▶ **Task details**: After locating the line that contains "is (415, 357)." in the data below, set down exactly that line and each one after it through the line that contains "Expand the quick", and nothing more.

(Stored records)
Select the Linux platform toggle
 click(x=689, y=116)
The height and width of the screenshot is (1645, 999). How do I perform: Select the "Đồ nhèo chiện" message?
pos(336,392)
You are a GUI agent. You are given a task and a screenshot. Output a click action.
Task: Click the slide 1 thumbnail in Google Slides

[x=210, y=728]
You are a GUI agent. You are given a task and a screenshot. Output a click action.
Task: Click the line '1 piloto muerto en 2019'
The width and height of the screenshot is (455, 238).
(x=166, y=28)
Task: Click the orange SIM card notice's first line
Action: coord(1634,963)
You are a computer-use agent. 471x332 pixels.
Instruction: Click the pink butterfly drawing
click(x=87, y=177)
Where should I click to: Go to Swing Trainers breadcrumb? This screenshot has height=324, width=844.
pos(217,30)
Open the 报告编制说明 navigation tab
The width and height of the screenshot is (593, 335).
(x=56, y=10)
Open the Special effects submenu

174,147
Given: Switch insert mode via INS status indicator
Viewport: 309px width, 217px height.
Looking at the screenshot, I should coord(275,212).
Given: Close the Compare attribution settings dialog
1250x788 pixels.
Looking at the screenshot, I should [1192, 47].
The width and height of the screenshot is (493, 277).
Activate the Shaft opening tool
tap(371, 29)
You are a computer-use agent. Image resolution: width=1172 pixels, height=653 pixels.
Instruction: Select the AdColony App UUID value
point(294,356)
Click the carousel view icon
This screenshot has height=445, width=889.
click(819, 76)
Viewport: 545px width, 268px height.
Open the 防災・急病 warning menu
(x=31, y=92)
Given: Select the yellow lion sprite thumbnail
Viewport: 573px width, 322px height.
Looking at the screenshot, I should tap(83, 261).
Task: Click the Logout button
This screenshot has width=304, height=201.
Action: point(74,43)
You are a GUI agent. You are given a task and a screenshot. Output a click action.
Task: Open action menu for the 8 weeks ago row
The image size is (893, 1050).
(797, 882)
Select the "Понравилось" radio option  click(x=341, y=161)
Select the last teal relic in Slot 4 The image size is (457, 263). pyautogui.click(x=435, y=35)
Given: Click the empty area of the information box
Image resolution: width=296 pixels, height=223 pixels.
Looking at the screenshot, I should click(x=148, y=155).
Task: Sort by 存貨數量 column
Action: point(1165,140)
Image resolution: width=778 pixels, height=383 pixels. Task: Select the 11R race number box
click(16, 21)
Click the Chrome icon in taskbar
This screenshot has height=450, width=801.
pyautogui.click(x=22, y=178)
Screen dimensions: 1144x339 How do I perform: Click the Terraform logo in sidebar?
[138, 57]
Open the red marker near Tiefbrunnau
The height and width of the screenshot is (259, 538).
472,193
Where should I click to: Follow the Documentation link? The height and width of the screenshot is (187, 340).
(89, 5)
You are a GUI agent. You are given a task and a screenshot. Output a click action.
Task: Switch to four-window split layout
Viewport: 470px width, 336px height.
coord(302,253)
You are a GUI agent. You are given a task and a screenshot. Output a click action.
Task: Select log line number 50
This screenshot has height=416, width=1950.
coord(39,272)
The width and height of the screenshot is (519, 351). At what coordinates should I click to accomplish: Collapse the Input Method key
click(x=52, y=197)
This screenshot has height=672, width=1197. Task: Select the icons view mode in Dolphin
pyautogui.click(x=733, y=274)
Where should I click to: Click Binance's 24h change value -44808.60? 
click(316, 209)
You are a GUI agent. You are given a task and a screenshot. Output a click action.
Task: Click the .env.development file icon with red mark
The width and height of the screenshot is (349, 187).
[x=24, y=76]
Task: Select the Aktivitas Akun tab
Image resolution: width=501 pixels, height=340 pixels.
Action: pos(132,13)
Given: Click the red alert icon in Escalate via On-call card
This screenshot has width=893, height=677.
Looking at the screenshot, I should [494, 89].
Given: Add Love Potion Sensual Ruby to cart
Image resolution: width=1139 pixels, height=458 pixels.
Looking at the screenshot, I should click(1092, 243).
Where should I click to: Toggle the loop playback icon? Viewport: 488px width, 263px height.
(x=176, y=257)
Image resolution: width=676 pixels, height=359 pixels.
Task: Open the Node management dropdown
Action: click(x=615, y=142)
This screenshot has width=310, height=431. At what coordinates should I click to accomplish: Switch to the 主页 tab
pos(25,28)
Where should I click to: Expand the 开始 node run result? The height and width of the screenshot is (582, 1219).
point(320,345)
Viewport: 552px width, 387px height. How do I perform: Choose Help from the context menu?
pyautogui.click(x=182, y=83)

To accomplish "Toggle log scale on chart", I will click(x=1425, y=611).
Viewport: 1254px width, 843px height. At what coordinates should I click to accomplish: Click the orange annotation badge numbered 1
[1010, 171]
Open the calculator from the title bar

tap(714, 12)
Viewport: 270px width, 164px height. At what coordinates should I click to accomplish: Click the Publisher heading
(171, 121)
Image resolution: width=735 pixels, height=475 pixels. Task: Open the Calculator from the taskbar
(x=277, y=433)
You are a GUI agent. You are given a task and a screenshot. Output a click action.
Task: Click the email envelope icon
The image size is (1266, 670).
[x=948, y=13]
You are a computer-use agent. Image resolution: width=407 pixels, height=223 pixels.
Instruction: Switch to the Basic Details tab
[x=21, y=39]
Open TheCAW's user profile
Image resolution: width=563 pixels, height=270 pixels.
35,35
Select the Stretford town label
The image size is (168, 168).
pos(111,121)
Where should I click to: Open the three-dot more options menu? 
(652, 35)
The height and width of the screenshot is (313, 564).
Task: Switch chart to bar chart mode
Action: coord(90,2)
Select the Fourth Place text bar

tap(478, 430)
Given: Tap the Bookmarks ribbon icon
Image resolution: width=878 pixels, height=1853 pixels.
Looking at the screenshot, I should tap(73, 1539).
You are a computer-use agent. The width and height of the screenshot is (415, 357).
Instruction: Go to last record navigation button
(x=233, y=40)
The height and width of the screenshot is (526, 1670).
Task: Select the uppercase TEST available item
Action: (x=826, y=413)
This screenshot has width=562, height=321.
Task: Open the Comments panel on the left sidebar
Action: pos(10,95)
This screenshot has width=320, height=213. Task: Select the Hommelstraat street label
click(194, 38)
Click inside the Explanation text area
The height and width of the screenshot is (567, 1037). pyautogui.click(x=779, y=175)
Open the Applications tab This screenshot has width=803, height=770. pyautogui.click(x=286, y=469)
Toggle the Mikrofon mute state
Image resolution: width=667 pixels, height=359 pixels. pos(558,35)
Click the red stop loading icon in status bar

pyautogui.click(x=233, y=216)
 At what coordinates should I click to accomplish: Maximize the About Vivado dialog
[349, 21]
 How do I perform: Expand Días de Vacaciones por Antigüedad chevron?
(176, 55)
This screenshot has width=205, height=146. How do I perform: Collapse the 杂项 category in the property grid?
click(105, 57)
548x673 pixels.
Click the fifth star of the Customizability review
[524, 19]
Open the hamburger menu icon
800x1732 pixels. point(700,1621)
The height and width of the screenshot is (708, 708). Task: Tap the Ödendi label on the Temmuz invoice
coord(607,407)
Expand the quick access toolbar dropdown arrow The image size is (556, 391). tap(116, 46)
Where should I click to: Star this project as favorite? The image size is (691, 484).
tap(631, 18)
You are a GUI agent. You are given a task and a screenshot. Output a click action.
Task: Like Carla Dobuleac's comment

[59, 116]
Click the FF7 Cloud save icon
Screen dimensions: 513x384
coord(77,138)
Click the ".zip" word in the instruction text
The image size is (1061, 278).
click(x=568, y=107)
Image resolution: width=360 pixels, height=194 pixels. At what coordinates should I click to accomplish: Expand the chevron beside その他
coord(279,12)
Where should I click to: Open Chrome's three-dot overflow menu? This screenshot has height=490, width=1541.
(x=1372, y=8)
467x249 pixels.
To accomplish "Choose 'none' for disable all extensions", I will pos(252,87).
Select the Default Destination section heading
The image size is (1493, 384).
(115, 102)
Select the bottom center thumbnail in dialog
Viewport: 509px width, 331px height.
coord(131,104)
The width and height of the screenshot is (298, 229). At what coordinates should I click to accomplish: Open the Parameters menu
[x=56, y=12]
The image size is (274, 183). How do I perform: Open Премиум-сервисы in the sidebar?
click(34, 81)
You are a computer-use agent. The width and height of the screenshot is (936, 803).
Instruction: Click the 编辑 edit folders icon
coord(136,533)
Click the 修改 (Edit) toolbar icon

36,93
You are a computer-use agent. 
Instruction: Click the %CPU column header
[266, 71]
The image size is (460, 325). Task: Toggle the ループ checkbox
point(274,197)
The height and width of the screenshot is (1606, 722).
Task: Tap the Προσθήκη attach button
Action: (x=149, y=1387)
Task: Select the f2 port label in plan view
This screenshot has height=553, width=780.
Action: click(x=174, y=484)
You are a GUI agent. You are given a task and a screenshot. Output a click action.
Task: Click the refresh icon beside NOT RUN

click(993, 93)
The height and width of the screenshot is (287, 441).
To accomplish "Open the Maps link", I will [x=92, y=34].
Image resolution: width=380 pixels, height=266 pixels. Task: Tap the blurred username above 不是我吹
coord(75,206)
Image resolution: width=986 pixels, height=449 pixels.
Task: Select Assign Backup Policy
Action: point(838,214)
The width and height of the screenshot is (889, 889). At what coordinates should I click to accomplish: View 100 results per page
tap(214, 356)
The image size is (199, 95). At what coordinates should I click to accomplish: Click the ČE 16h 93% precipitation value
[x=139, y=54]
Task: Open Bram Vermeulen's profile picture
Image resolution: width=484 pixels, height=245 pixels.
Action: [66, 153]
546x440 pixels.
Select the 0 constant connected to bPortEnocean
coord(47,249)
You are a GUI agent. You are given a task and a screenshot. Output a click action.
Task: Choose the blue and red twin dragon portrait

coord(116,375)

▶ **Finished exercise**:
You are a computer-use agent. The width and height of the screenshot is (415, 357).
Instruction: Go to last record navigation button
(x=233, y=40)
The height and width of the screenshot is (526, 1670).
Task: Select the uppercase TEST available item
Action: (x=826, y=413)
This screenshot has width=562, height=321.
Task: Open the Comments panel on the left sidebar
Action: pos(10,95)
This screenshot has width=320, height=213. Task: Select the Hommelstraat street label
click(194, 38)
Click inside the Explanation text area
The height and width of the screenshot is (567, 1037). pyautogui.click(x=779, y=175)
Open the Applications tab This screenshot has width=803, height=770. pyautogui.click(x=286, y=469)
Toggle the Mikrofon mute state
Image resolution: width=667 pixels, height=359 pixels. pos(558,35)
Click the red stop loading icon in status bar

pyautogui.click(x=233, y=216)
 At what coordinates should I click to accomplish: Maximize the About Vivado dialog
[349, 21]
 How do I perform: Expand Días de Vacaciones por Antigüedad chevron?
(176, 55)
This screenshot has width=205, height=146. How do I perform: Collapse the 杂项 category in the property grid?
click(105, 57)
548x673 pixels.
Click the fifth star of the Customizability review
[524, 19]
Open the hamburger menu icon
800x1732 pixels. point(700,1621)
The height and width of the screenshot is (708, 708). Task: Tap the Ödendi label on the Temmuz invoice
coord(607,407)
Expand the quick access toolbar dropdown arrow The image size is (556, 391). tap(116, 46)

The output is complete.